# [Your task]
Reproduce the forum thread below on gene prediction for a nanopore genome assembly, word for word and in full.

# [Text under study]

Question

softwares for gene prediction on assembly of nanopore sequencing reads

0

Entering edit mode

4.0 years ago

boymin2020 ▴ 80

Hi all,

I just have completed the genome assembly with nanopore long reads and I have transcriptomics data. In the next step, I want to do gene prediction (including the information of CDs, exon, intron, etc.), could you recommend some software developed for this purpose? Like MARKER2 for next-generation sequencing data.

Many thanks,

nanopore gene prediction • 964 views

ADD COMMENT • link updated 4.0 years ago by lieven.sterck 15k • written 4.0 years ago by boymin2020 ▴ 80

score 2 · Accepted Answer · 2020-11-16

In essence there is no difference in annotating a genome that is assembled from Illumina reads, pacbio reads, nanopore etc ...

The main issue here is the quality of the resulting assembly and that can indeed differ from seq technology! Illumina being the most accurate on the per-base level and the other two are less accurate. It is this important that you get whatever genome assembly up to a (quality) point that makes it worth to annotate it (polishing). On that aspect it is advised to improve the quality of your long read assemblies with Illumina to improve the per-base accuracy of your assembly. If you don't have Illumina data at hand you will have to work with what you have of course.

# [Records shown]
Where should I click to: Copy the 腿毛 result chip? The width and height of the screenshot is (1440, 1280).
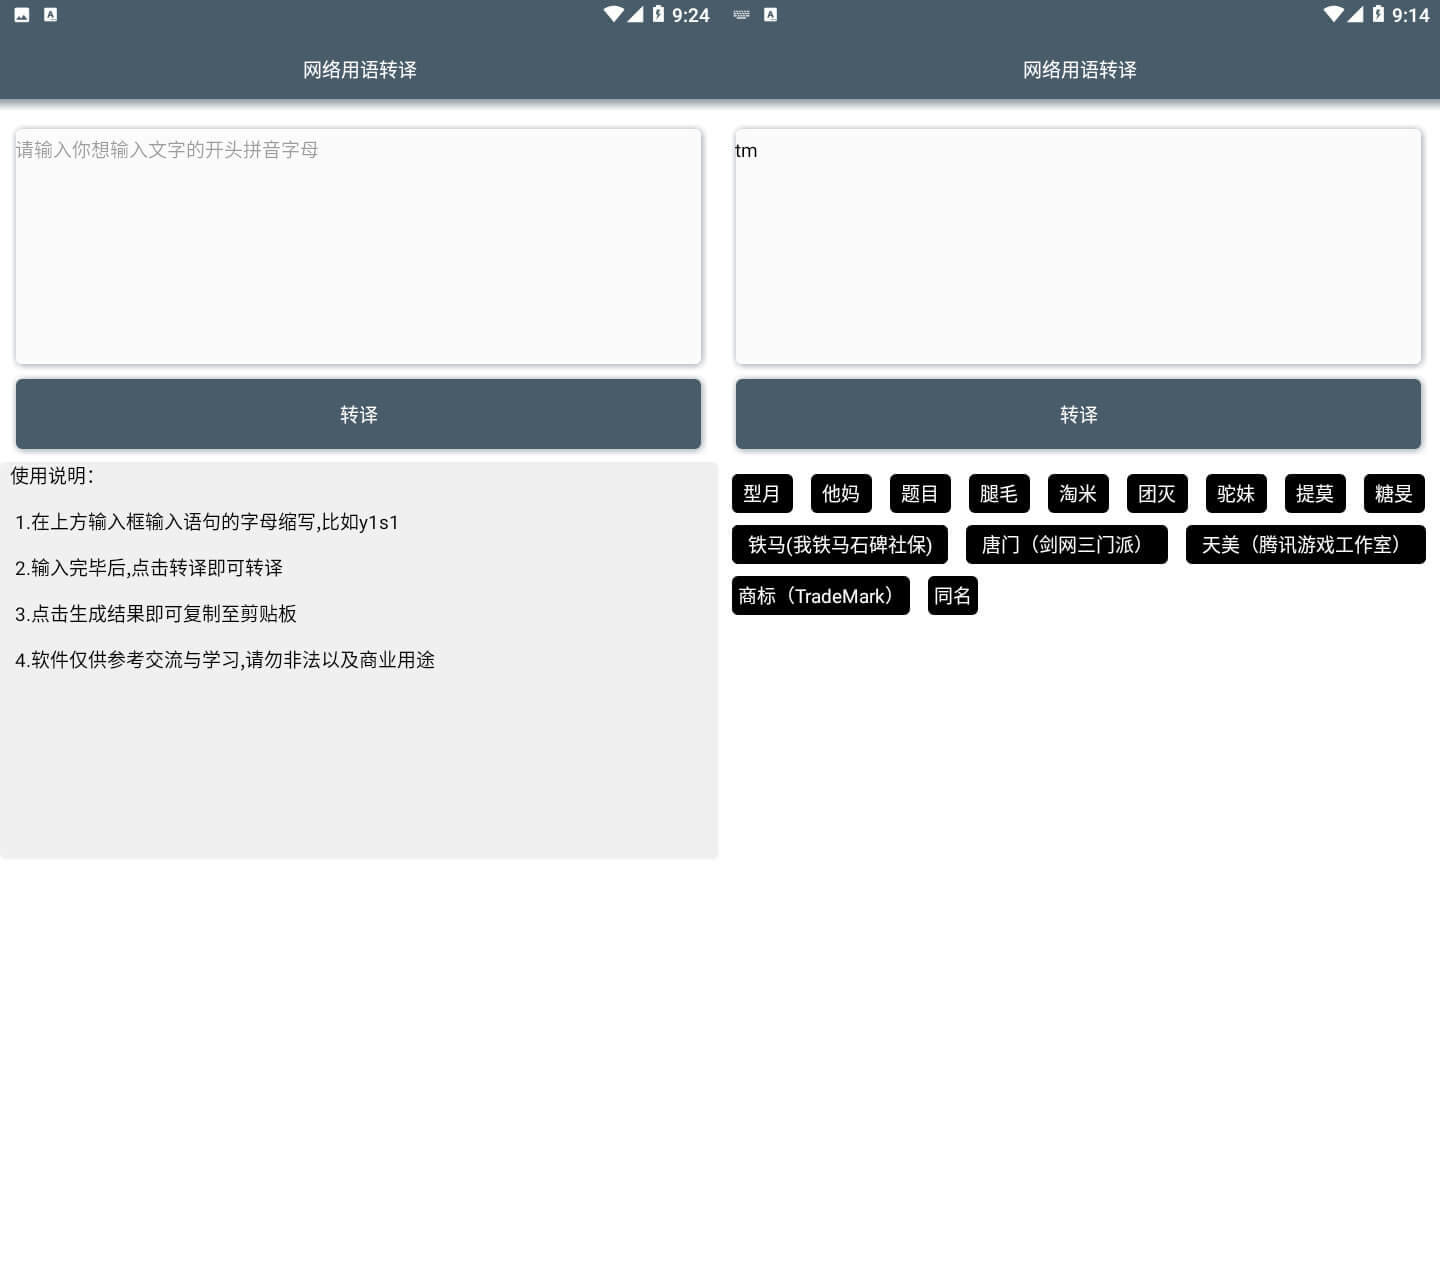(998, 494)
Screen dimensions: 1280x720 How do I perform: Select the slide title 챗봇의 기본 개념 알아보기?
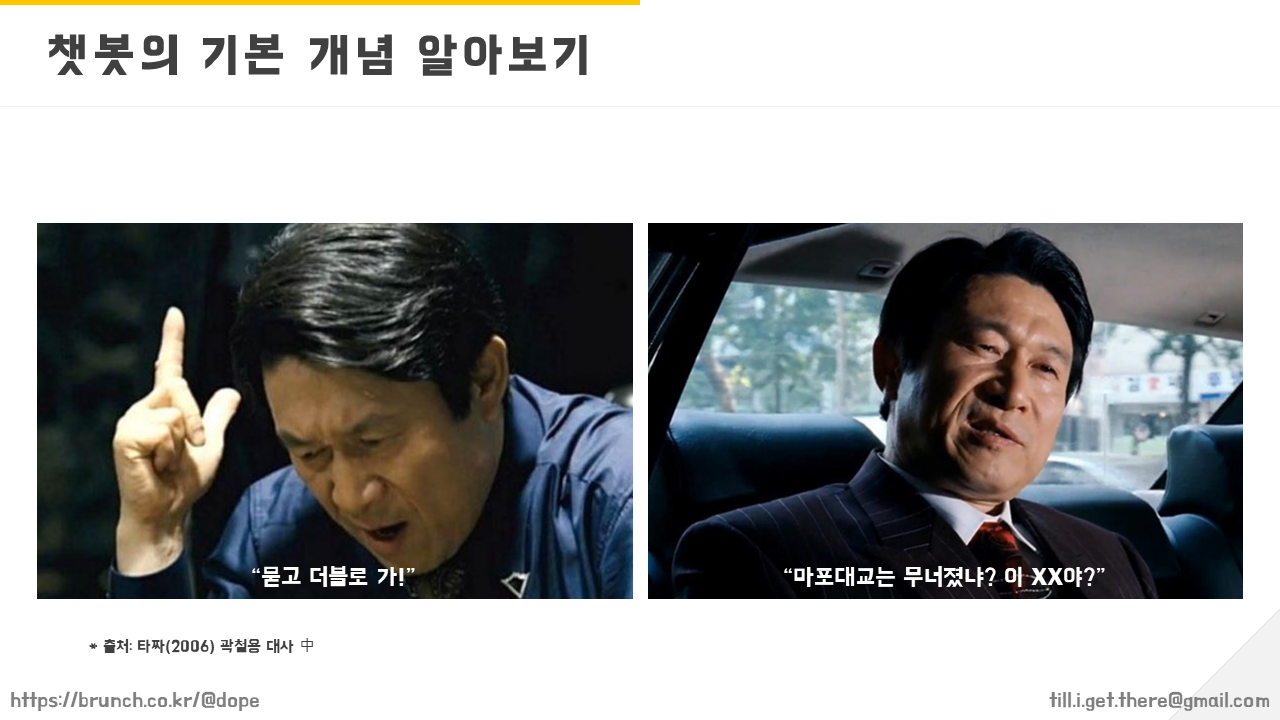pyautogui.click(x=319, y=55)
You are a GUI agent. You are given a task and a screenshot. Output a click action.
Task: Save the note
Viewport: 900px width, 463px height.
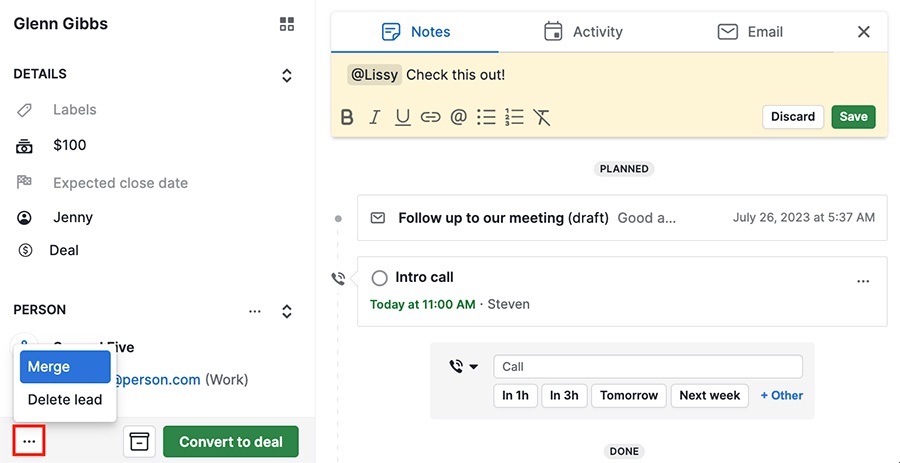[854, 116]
* * *
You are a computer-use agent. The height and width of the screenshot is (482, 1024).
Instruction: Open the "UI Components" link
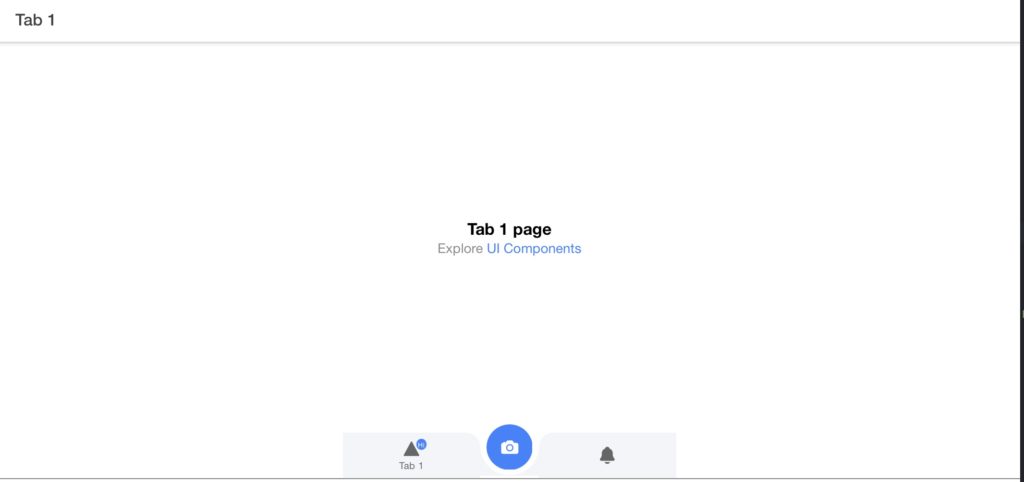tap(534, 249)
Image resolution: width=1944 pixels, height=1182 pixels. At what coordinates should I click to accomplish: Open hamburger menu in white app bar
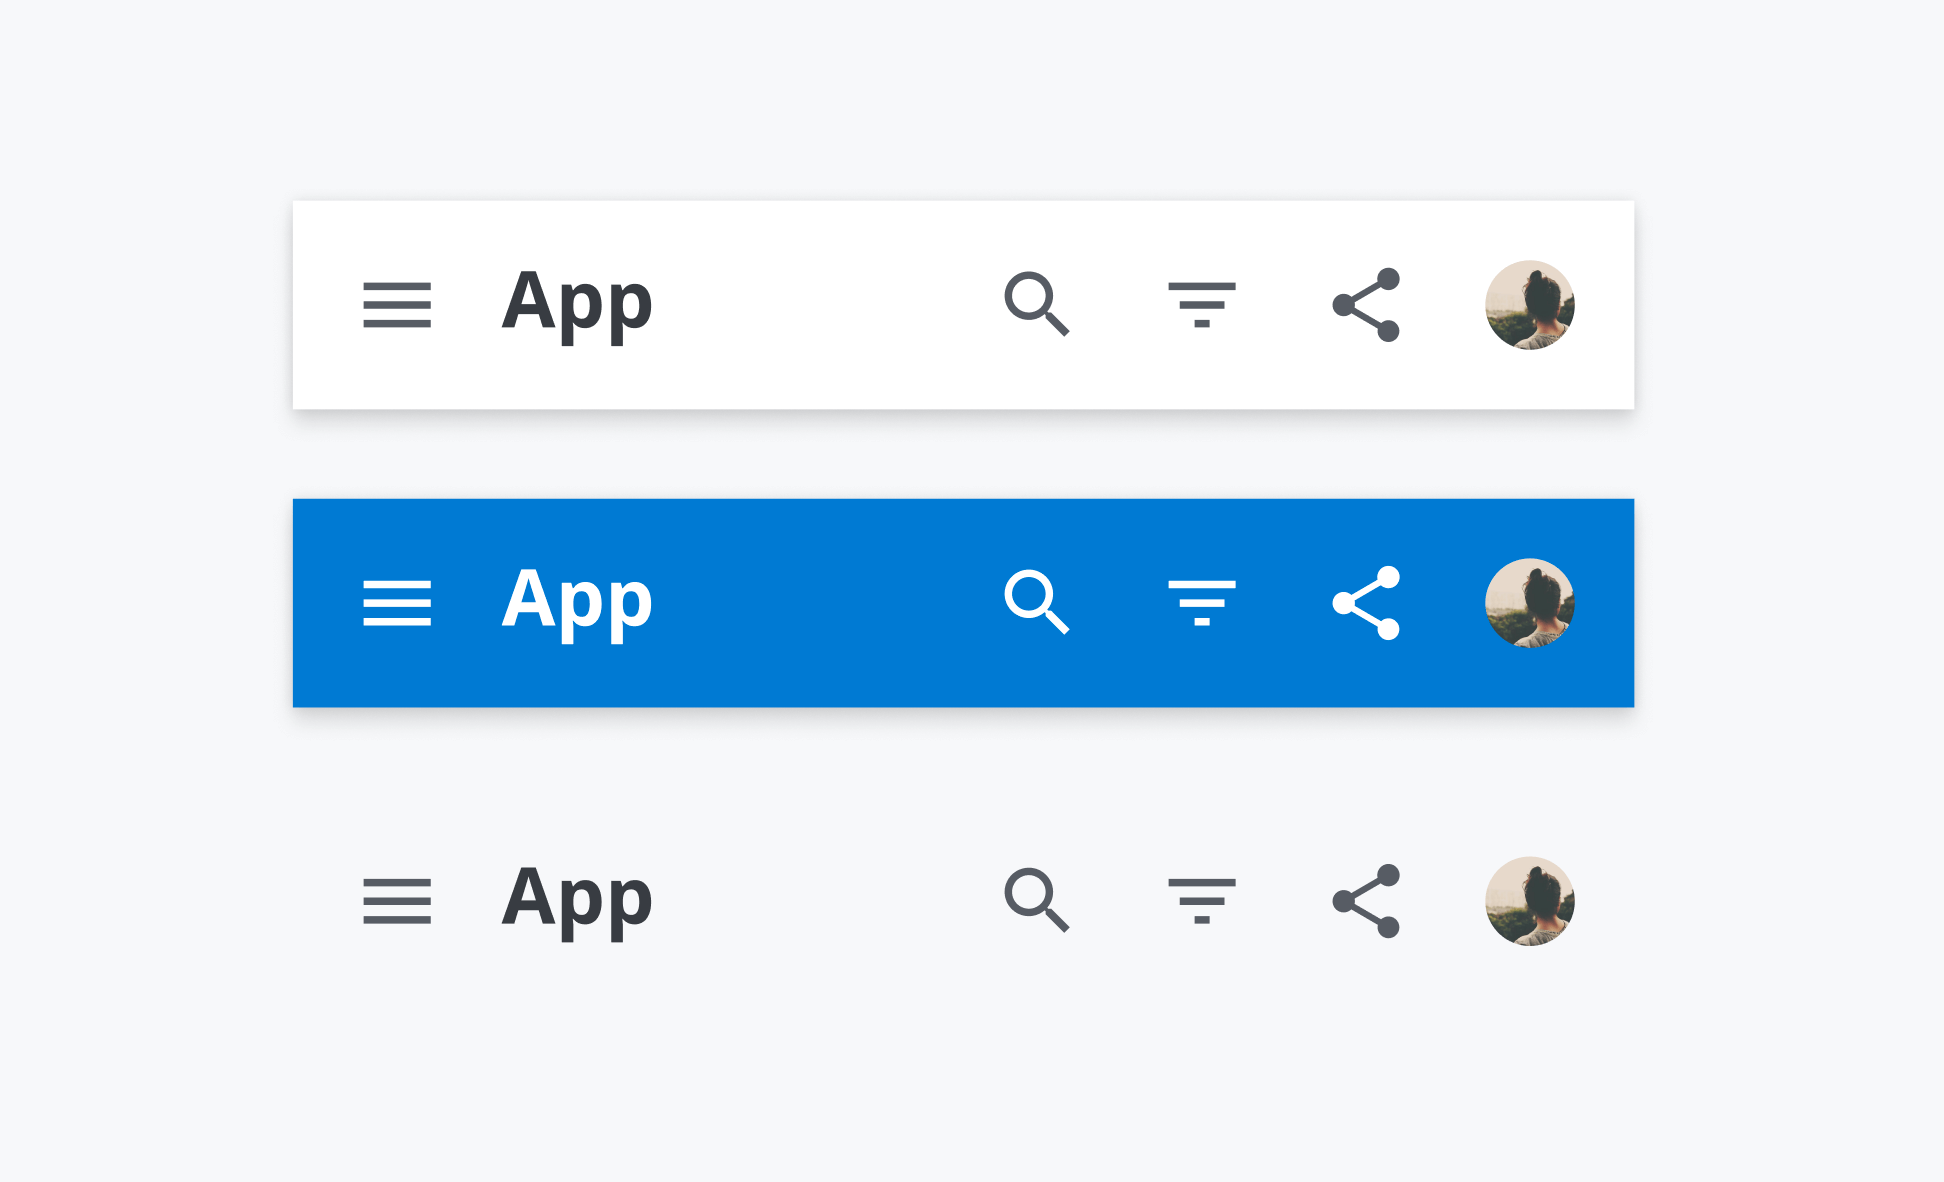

# [Exercise response]
Question

softwares for gene prediction on assembly of nanopore sequencing reads

0

Entering edit mode

4.0 years ago

boymin2020 ▴ 80

Hi all,

I just have completed the genome assembly with nanopore long reads and I have transcriptomics data. In the next step, I want to do gene prediction (including the information of CDs, exon, intron, etc.), could you recommend some software developed for this purpose? Like MARKER2 for next-generation sequencing data.

Many thanks,

nanopore gene prediction • 964 views

ADD COMMENT • link updated 4.0 years ago by lieven.sterck 15k • written 4.0 years ago by boymin2020 ▴ 80

score 2 · Accepted Answer · 2020-11-16

In essence there is no difference in annotating a genome that is assembled from Illumina reads, pacbio reads, nanopore etc ...

The main issue here is the quality of the resulting assembly and that can indeed differ from seq technology! Illumina being the most accurate on the per-base level and the other two are less accurate. It is this important that you get whatever genome assembly up to a (quality) point that makes it worth to annotate it (polishing). On that aspect it is advised to improve the quality of your long read assemblies with Illumina to improve the per-base accuracy of your assembly. If you don't have Illumina data at hand you will have to work with what you have of course.